• Exercise brief: Please convert the stretch of the entries below from the line containing "You are a GUI" through the line containing "This screenshot has height=700, width=2520." into a JSON list of strings, with one string per line and blank lines left out.

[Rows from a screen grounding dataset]
/---

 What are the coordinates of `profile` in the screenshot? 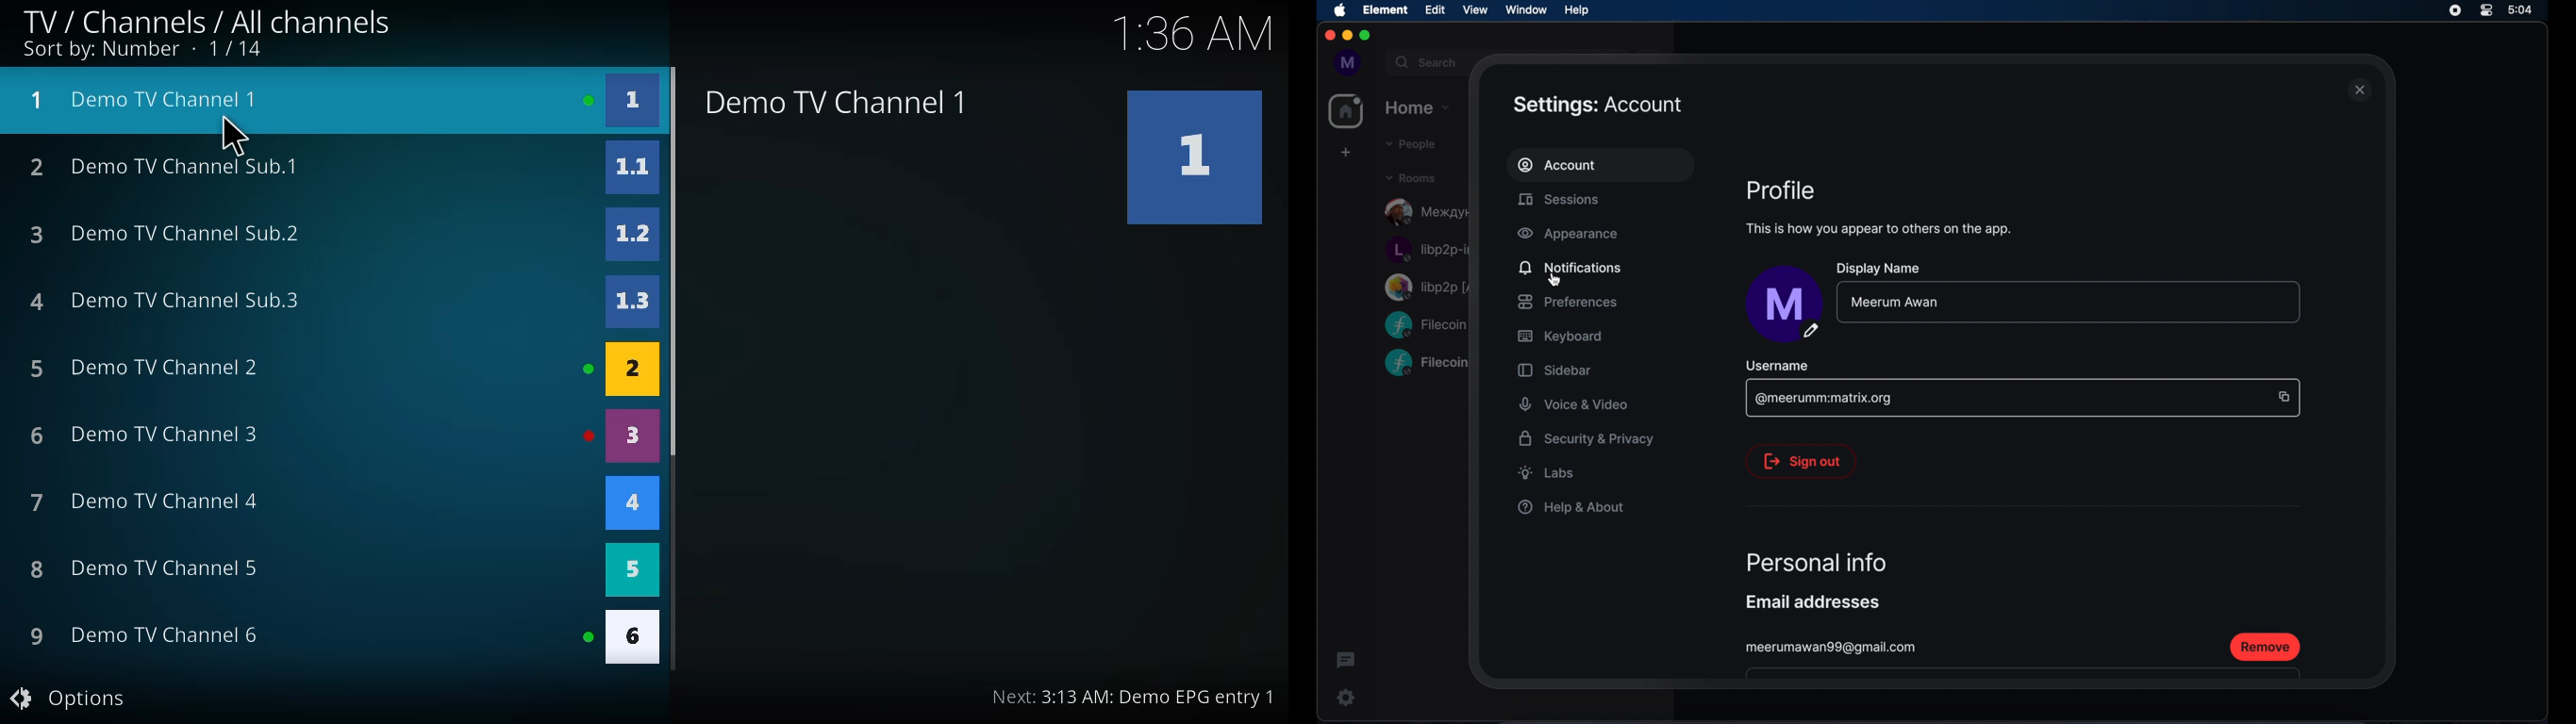 It's located at (1781, 190).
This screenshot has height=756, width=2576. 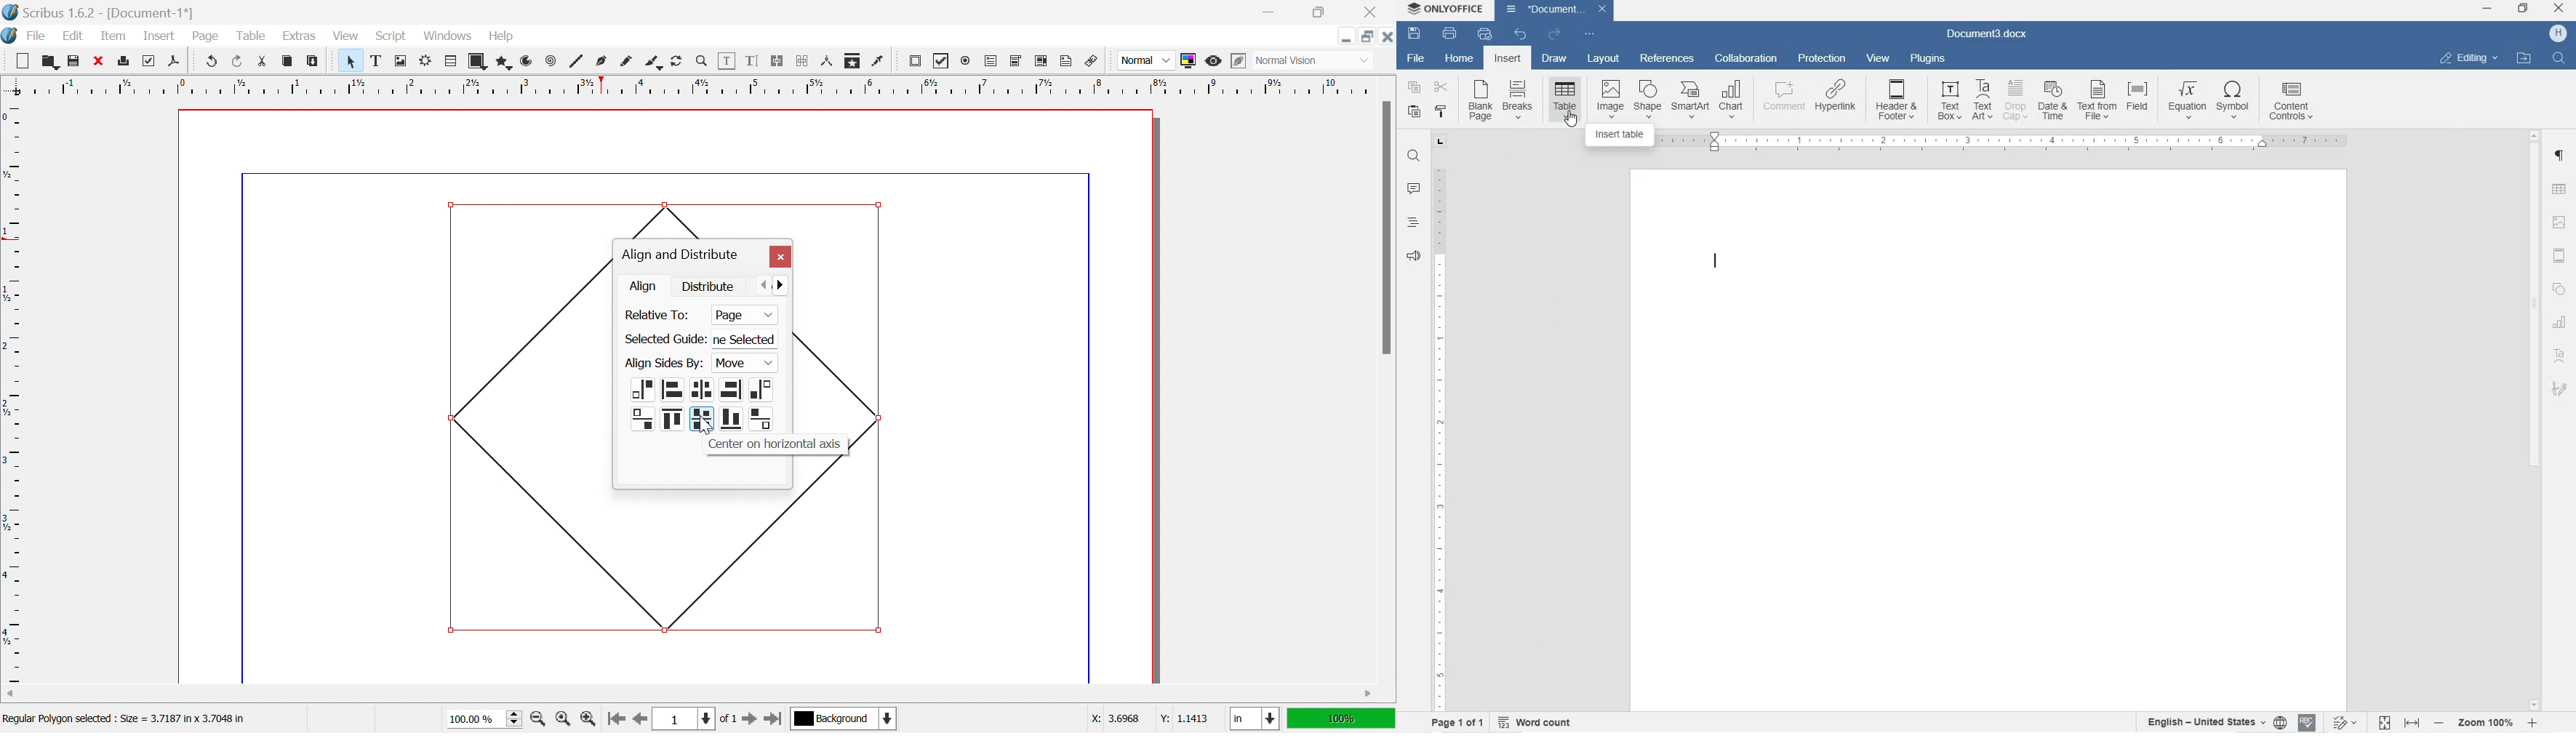 What do you see at coordinates (2524, 59) in the screenshot?
I see `open file location` at bounding box center [2524, 59].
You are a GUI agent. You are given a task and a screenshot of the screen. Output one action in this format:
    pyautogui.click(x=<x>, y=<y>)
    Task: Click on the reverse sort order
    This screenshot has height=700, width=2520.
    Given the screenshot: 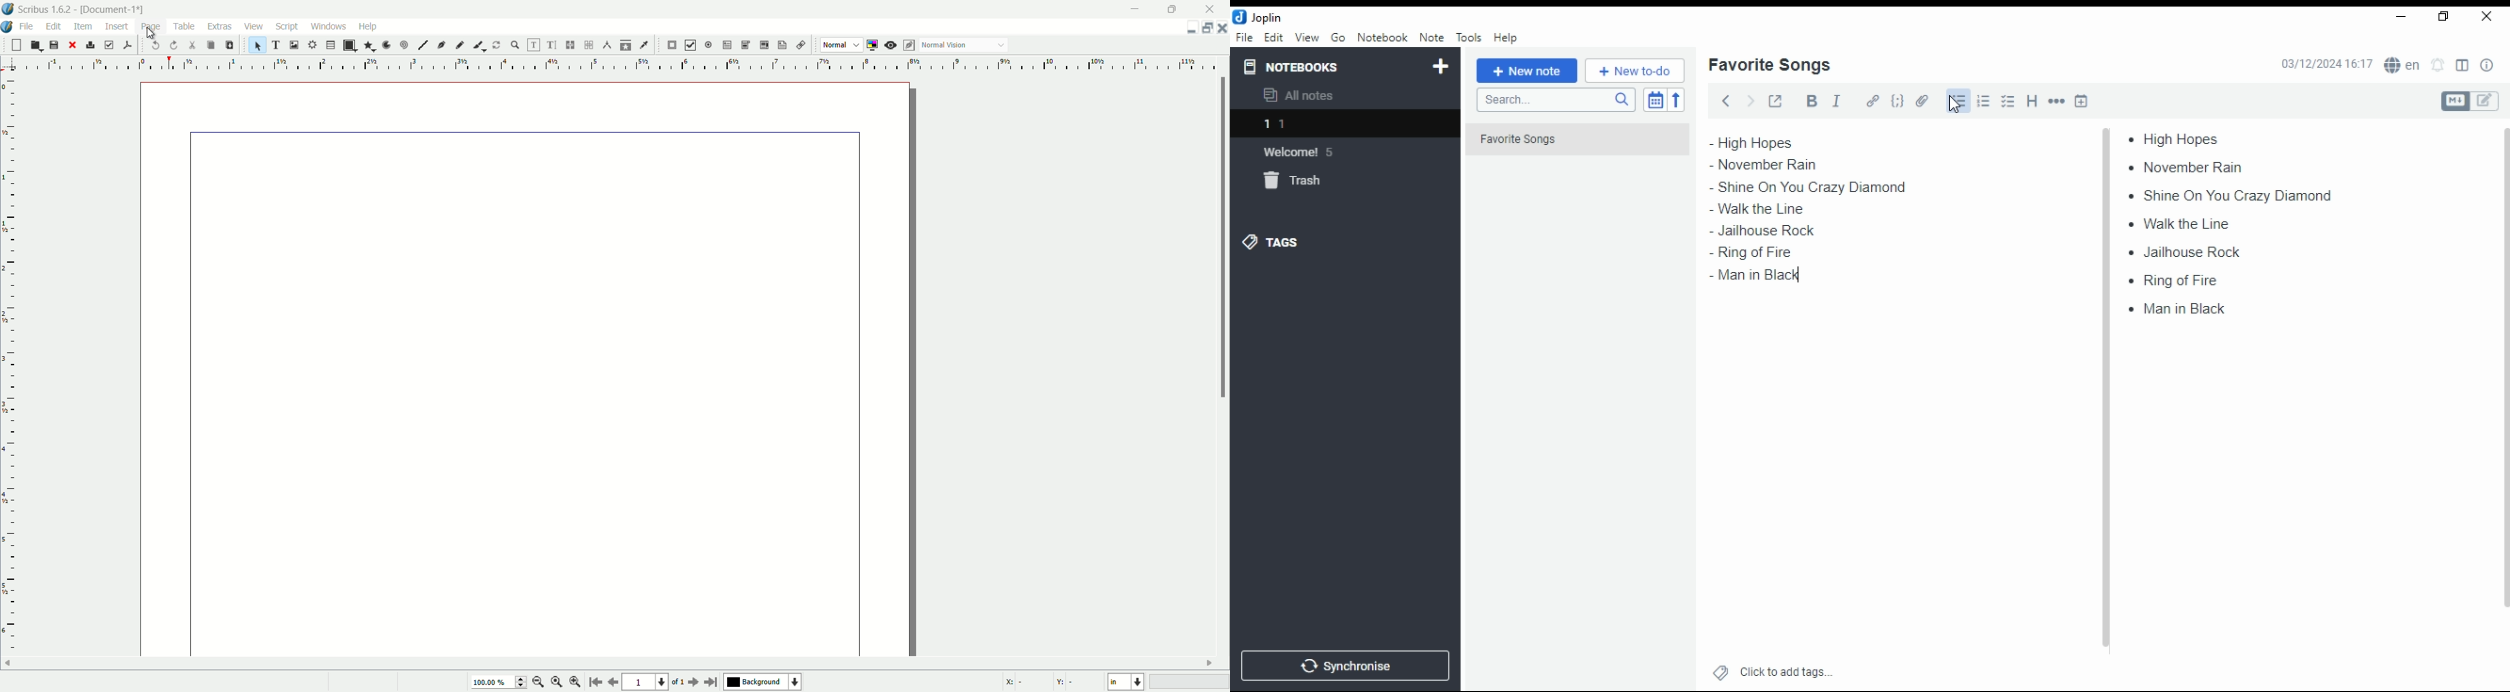 What is the action you would take?
    pyautogui.click(x=1676, y=100)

\---

• Full response:
[
  "You are a GUI agent. You are given a task and a screenshot of the screen. Output one action in this format:",
  "    pyautogui.click(x=<x>, y=<y>)",
  "    Task: Click on the reverse sort order",
  "    This screenshot has height=700, width=2520."
]